- Work task:
Copy, exactly and without additions, every line in the records below from the one holding "[Search] (911, 26)" through the one holding "Magazine (696, 25)", both ends included.

- Record extracts:
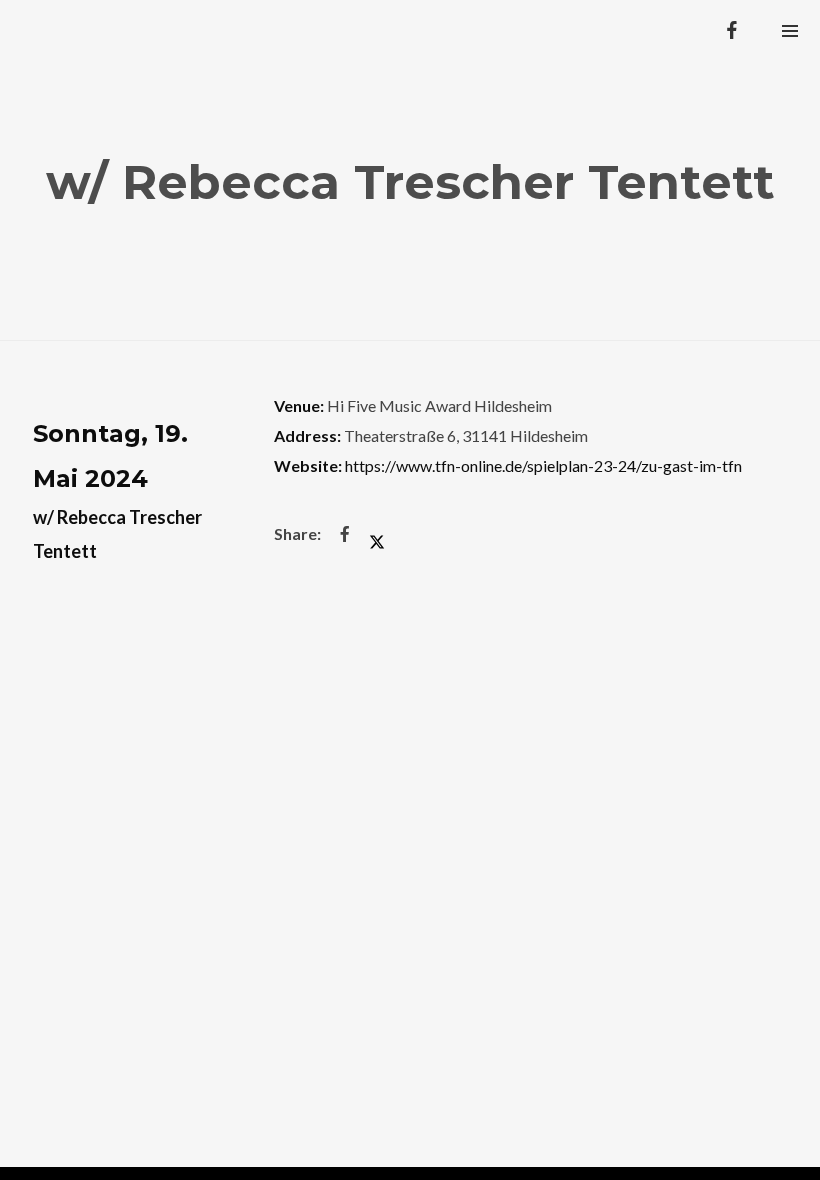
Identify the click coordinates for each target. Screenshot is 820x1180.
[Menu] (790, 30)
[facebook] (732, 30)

* * *

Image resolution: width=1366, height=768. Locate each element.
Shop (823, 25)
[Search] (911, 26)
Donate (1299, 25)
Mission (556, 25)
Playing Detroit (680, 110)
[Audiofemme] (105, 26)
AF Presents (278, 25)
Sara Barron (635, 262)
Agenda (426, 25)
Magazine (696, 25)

- Problem solution:
[Search] (911, 26)
Donate (1299, 25)
Mission (556, 25)
Playing Detroit (680, 110)
[Audiofemme] (105, 26)
AF Presents (278, 25)
Sara Barron (635, 262)
Agenda (426, 25)
Magazine (696, 25)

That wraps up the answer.